Blood Lite: The Anthology of Humorous Horror is now available, both online and at many bookstores.  Along with my story, “P.R. Problems,” there’s a Harry Dresden story by Jim Butcher and stories by Sherrilyn Kenyon, Charlaine Harris, Kelley Armstrong, Janet Berliner, Don D’Ammassa, Nancy Holder, Nancy Kilpatrick, J. A. Konrath & F. Paul Wilson, Joe R. Lansdale Will Ludwigsen, Sharyn McCrumb, Mark Onspaugh, Mike Resnick, Steven Savile, D. L. Snell, Jeff Strand, Lucien Soulban, Matt Venne, and Christopher Welch.

To give you a taste, here’s the beginning of my story:

P.R. Problems

by Eric James Stone

What annoys me the most about vampires and werewolves is their good P.R. Not that I want a return to the days of villagers with pitchforks and torches, but all the romantic attachment to predators who hunt and kill humans makes me sick.

So when a cannibalistic serial killer started leaving the gnawed-on bones of his victims in public places, did the media label him a vampire? No. A werewolf? No.

The press called him the “Grove City Ghoul.”

Those reporters had obviously never heard of fact-checking.

First, we ghouls are carrion eaters, not predators — hyenas, not wolves.
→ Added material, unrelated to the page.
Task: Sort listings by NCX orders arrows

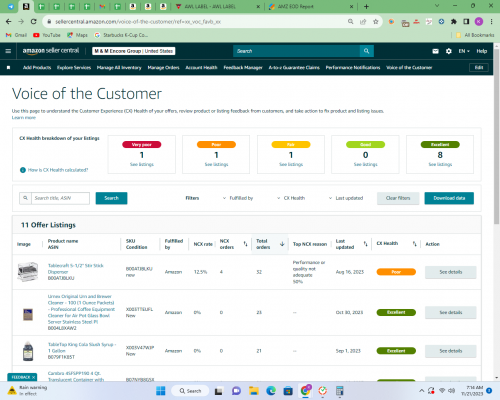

Sure, we like to feast on human flesh, but we find bodies that are already dead and eat them, after they’ve had a chance to decay a bit. For some inexplicable reason, people seem to think that’s more grotesque than the actual killing by vampires and werewolves.

Second, a ghoul wouldn’t just gnaw on the bones, he would eat them. Besides being nice and crunchy, they’re a good source of calcium. That’s why ghouls never suffer from osteoporosis.

We ghouls just have bad P.R. And the serial killer wasn’t helping.